Various immune functions of different types of immune cells are strongly impaired in patients with
head and neck squamous cell carcinoma (
HNSCC). Regulatory T-lymphocyte cells (Tregs) have been suggested to be involved in the
immunomodulation of immune responses and contribute to
HNSCC progression and immune escape. 'Naturally' occurring CD4+ CD25+ Tregs represent a small fraction within the different subsets of regulatory T cells, which are known to inhibit numerous immune functions of different types of immune cells. In this study, the cellular ratio of CD4+ CD25(high) Tregs to the entire population of CD4+ T-lymphocytes was analyzed with respect to different stages of
tumor progression and disease.
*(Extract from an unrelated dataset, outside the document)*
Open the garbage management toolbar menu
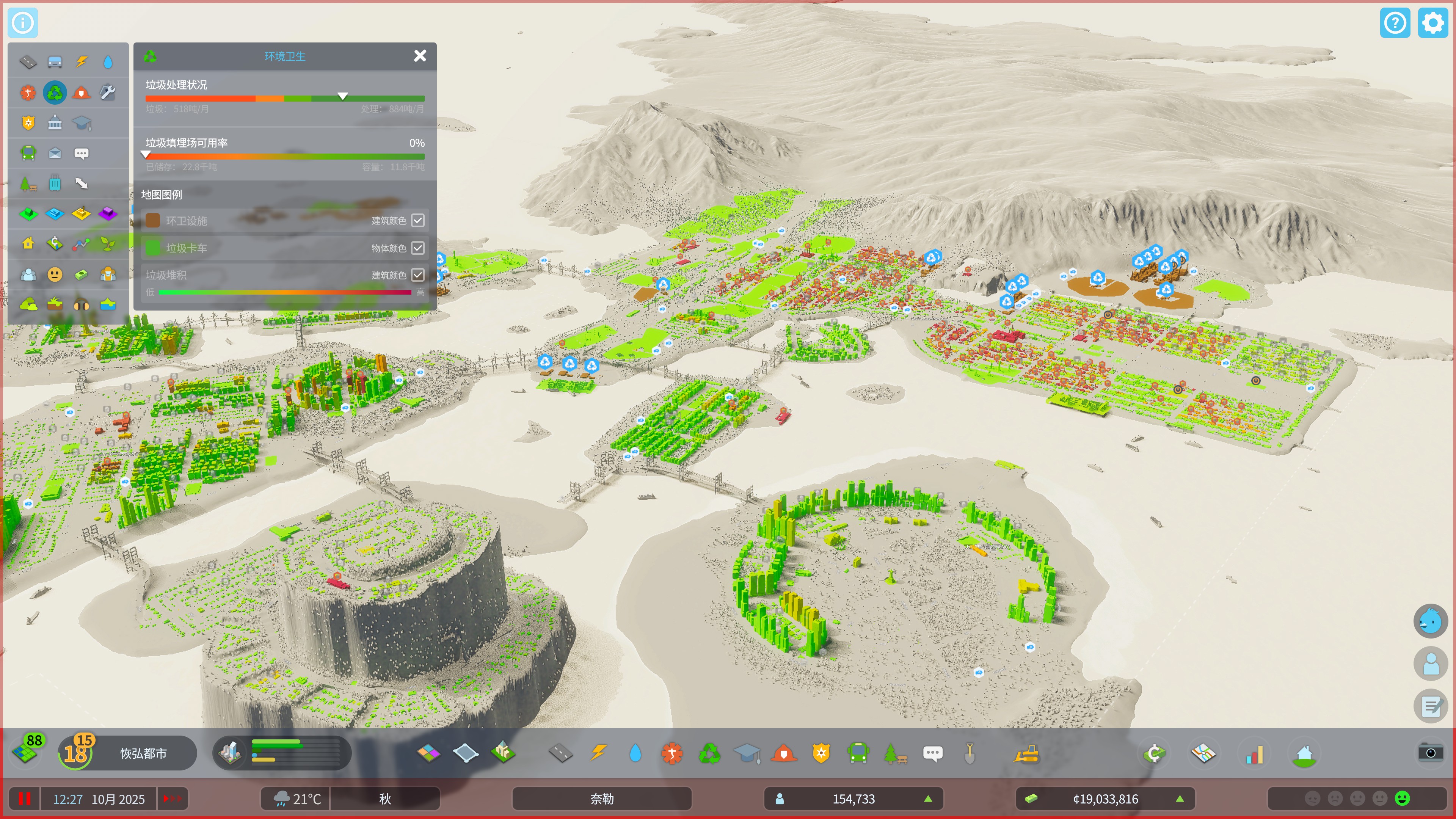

Our data indicate a significantly high increased abundance of CD4+ CD25(high) CD127(low) Tregs in the peripheral blood of patients with
HNSCC, which in addition show modulated expression levels of various functional
proteins. Surprisingly, increased Treg levels were found even in patients with no active disease several years after
tumor resection, with no significant correlation to the individual
tumor stage. Additionally, increased levels of
chemokine CCL22, which mediates migration of Tregs to the
tumor, and upregulation of the corresponding receptor
protein CCR4 were observed in
HNSCC. Our data strongly suggest that
HNSCC leads to a permanent shift of Treg levels with hardly recognizable recovery rates.